The part of him that was human was reemerging, slow as it might be. Over the past year he had spoken to, laughed with, even begun to care for Atlantis and the people within it. But he wondered if he could ever be the same man he had once been, wondered if he even wanted to be. Three years of his life, however animalistic they had been, could not be forgotten.
It had surprised him how easily he'd fallen back into the animalism, into the instincts. Run, fight, kill—self preservation came before all else, and what else there could have been he'd barely remembered. He'd thought he was dreaming when he saw Sheppard and Teyla standing in the hospital ruins with him. And then to see McKay and Beckett on the ship… In some strange way, Ronon the runner had begun to build a family again.
Something of what he thought must have passed across his face, for Teyla reached over and covered his hand with hers. He turned it over, surprising them both as he studied it.
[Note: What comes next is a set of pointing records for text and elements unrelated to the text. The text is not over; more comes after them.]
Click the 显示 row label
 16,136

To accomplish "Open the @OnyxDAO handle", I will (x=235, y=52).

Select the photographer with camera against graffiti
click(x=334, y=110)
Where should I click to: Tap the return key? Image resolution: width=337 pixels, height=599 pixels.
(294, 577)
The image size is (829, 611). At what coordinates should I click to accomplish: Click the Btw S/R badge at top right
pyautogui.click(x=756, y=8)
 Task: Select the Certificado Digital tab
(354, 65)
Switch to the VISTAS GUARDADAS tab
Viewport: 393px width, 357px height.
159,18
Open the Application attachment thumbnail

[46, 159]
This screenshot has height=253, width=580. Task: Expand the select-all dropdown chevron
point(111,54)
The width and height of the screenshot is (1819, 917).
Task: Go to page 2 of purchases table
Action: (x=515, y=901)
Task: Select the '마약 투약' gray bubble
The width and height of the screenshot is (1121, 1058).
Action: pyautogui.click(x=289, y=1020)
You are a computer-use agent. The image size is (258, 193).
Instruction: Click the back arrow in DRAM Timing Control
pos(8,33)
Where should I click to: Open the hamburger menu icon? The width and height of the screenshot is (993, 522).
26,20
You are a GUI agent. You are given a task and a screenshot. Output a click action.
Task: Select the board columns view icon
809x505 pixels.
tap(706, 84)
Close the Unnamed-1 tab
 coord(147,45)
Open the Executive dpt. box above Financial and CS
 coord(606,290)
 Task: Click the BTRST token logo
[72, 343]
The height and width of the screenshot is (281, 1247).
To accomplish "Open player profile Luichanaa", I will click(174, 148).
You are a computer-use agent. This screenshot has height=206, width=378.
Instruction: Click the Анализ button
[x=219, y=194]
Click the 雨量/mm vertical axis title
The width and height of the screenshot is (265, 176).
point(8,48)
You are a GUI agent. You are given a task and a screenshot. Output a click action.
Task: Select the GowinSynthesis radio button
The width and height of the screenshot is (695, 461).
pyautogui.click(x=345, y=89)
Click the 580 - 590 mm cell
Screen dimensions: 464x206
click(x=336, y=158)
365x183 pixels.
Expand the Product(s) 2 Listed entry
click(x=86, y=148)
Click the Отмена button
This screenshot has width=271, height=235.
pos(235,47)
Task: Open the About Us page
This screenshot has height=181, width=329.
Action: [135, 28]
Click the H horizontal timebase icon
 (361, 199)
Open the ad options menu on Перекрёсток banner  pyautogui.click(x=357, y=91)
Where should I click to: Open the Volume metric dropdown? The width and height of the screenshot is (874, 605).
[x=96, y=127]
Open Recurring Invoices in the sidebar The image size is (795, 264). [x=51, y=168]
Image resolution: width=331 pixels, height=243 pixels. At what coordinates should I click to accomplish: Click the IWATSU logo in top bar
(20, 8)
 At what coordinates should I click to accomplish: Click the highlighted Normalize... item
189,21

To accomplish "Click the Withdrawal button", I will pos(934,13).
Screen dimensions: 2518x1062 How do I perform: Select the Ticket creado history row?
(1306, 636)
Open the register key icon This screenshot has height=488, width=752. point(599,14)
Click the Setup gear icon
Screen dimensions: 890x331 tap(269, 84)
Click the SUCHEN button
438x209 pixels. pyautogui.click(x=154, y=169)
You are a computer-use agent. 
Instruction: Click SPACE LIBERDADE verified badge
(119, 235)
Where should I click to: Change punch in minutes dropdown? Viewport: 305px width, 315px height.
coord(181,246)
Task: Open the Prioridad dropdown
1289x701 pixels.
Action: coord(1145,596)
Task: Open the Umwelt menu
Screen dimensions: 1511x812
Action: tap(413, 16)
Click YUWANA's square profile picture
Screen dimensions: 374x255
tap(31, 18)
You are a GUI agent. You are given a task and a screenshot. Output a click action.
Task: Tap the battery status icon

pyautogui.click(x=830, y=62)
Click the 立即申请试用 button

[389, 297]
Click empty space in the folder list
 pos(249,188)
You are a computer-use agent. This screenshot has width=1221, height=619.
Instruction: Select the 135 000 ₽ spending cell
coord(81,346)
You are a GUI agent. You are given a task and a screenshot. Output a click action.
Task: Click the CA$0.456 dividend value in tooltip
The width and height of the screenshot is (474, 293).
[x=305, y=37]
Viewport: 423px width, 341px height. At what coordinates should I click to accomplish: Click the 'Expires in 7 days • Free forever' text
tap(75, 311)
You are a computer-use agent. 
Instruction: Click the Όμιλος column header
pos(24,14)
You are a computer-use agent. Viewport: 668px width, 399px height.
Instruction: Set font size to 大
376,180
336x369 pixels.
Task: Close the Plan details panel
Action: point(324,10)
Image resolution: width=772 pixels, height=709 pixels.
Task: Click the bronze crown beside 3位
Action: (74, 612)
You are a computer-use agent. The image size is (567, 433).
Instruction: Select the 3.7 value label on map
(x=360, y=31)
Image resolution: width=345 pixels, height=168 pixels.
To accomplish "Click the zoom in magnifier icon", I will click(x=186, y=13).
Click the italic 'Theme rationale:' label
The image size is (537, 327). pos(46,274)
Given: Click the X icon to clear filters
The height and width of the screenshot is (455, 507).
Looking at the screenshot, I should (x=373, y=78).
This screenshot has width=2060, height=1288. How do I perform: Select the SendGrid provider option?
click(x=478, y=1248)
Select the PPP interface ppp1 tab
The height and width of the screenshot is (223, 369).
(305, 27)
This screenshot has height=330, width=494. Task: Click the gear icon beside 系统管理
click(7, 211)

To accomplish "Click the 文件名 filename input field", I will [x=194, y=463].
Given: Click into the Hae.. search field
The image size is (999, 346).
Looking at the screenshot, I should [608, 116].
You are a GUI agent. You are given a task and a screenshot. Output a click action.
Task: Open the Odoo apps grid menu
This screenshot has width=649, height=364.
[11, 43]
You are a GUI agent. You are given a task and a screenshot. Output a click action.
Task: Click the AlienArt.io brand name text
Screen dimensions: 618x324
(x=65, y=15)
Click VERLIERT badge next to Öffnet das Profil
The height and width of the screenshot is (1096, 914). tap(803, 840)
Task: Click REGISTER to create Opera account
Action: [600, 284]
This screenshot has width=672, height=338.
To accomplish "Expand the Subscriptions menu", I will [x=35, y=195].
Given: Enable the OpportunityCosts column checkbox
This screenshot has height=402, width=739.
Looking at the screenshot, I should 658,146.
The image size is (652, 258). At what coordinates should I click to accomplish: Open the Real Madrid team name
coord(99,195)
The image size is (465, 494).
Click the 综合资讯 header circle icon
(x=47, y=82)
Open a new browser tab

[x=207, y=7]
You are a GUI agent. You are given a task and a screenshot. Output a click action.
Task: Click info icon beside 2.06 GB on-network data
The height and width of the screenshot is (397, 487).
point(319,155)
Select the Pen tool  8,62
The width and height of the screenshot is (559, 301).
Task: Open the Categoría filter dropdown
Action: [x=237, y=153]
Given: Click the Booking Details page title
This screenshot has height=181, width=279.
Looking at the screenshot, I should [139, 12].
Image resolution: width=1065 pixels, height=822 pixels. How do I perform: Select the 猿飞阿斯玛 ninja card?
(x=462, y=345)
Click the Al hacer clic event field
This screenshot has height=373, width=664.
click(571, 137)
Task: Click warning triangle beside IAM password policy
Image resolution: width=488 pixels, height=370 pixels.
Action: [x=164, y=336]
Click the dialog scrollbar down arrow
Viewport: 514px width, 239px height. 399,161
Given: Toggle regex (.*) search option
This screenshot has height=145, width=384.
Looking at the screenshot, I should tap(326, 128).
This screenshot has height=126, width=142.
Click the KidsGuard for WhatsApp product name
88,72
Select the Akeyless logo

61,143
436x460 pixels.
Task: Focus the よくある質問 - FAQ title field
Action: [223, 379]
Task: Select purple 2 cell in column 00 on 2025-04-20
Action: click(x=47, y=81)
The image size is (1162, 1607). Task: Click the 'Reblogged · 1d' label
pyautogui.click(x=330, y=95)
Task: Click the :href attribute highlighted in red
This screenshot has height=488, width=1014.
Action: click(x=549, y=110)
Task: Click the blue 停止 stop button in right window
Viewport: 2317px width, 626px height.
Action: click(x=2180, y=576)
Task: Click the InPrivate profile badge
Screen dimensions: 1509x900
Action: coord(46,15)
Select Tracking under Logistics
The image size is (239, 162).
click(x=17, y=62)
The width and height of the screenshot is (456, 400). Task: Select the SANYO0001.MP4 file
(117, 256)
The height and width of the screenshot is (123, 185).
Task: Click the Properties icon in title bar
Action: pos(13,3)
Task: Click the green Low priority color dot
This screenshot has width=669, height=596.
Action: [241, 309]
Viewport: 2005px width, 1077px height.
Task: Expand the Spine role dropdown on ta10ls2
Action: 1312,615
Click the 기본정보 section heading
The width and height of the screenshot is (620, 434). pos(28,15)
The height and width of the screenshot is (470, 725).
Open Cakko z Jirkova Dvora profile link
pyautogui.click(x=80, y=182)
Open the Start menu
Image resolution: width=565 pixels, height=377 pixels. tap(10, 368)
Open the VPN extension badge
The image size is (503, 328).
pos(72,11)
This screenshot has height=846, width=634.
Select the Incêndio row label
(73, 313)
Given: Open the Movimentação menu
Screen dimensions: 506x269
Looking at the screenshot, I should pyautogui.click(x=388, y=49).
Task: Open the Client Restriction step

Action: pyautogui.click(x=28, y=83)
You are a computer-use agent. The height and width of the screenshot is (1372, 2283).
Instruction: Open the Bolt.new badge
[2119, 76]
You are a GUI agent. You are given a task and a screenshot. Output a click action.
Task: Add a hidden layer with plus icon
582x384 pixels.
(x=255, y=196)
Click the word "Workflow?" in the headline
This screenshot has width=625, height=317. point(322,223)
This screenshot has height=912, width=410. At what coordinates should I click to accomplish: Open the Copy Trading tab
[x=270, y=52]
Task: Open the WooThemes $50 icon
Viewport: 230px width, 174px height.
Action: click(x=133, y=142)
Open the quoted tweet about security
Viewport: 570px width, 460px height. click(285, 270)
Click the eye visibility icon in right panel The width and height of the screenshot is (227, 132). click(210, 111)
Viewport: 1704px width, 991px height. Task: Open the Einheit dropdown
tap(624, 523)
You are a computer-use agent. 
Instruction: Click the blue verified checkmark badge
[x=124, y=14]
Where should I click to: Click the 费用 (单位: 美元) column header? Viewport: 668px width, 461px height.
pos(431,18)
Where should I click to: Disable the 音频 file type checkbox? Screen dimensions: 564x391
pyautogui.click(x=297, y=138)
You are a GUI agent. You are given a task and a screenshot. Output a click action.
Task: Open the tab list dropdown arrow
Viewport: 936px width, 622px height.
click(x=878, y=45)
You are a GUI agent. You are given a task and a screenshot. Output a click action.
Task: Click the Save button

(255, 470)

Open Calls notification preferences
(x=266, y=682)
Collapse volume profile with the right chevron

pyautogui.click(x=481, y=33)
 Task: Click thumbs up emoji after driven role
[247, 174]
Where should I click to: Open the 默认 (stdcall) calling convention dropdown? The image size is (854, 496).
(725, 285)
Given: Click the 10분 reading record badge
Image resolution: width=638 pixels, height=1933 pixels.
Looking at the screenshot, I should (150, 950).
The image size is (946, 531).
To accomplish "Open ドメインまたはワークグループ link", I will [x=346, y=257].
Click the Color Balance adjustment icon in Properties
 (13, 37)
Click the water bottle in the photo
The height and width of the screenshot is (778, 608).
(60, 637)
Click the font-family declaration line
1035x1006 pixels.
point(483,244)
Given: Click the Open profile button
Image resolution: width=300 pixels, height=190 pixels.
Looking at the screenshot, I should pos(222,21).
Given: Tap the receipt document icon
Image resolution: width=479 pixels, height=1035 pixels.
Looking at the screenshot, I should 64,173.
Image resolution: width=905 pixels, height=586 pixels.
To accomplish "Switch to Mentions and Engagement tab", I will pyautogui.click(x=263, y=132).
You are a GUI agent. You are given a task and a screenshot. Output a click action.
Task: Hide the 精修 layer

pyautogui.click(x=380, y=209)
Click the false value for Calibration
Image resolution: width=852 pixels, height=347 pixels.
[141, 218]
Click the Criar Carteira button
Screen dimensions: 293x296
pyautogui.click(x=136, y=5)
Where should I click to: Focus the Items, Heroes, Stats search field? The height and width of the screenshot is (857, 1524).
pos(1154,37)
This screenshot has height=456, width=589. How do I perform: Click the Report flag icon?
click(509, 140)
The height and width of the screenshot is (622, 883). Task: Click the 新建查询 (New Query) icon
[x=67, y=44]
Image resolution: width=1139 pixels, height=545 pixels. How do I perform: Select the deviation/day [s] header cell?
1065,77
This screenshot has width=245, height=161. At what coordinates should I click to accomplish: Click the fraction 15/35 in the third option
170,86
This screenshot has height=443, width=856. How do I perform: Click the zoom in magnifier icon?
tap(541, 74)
Her hand was small in his, as Malena's had been, yet very different. The skin was darker, the palms rougher. Though Malena had worked hard, she was no warrioress, and in the hospital gloves usually protected her delicate fingers. Teyla's calluses told of her strength. He still felt the same protective urges towards he as he had with Malena—as he did with anyone smaller than he—but it was not tempered with the fear that she could not protect herself.
He closed Teyla's hand in his again, surprised by the pool of warmth in his belly. If it had been years since he'd let himself think of love, it had been equally long since he'd let himself think of lust. Yet there it was, mild, but present.
He glanced up and thought he saw the same heat mirrored in her eyes before she tucked it away behind the calm, enigmatic expression she usually wore.
"I am glad you are healing," she said, and he felt her hand tighten on his briefly.
He returned her grip, even managed a small smile. "Me too."